Microstructural and dielectric properties of KCl-added bismuth vanadate ceramics

Abstract

The effect of KCl addition on the microstructural, structural and dielectric properties of bismuth vanadate, Bi₂VO_5.5 (BiV) has been examined. The average grain size of BiV ceramics increases with increase in KCl content (from an average grain size of 10 to 80 µm) as a result of the increased liquid-phase formation of KCl, at the grain boundaries. Differential scanning calorimetry (DSC) carried out on the KCl-added samples indicates an upward shift in the transition temperature (T_c), from 723 K (for BiV) to 734 K (for 5 mol% KCl-added BiV).

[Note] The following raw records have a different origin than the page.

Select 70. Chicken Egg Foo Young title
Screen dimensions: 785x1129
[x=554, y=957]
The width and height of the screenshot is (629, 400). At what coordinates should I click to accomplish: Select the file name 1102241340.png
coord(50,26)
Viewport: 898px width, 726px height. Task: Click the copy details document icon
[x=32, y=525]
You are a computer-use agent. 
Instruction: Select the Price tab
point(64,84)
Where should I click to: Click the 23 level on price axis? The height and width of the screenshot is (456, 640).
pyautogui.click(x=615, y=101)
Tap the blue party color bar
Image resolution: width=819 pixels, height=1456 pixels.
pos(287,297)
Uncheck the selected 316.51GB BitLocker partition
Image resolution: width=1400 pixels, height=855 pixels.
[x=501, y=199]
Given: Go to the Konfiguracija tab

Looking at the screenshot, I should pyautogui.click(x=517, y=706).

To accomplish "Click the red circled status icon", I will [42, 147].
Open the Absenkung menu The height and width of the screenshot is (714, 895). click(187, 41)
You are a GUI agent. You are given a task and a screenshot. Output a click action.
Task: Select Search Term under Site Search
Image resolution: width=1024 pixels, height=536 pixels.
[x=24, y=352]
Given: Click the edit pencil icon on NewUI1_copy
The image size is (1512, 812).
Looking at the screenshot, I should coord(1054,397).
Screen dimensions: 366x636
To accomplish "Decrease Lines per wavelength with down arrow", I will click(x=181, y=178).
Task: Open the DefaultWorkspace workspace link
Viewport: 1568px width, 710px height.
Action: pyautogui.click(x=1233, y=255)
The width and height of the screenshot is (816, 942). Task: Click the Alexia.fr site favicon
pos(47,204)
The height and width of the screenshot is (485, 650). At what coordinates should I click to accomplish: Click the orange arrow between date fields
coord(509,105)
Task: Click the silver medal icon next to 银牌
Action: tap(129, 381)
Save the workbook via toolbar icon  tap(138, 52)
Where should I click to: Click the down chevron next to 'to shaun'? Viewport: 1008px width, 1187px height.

On further increase in the KCl content, T_c shifts down to about 722 K for 10 mol%. This trend is consistent with that of the lattice strain data. The relative permittivity as well as the dielectric loss decrease by more than half of the original values upon the addition of KCl. The relative permittivities of the KCl-added ceramics are comparable with the values predicted by the logarithmic mixture rule. Impedance analyses suggest that the grain boundary resistance of the KCl-added BiV ceramics is higher by two orders of magnitude than that of BiV ceramics. The KCl-added BiV ceramics exhibit ferroelectric domains and the domain density decreases as the grain boundary region is approached.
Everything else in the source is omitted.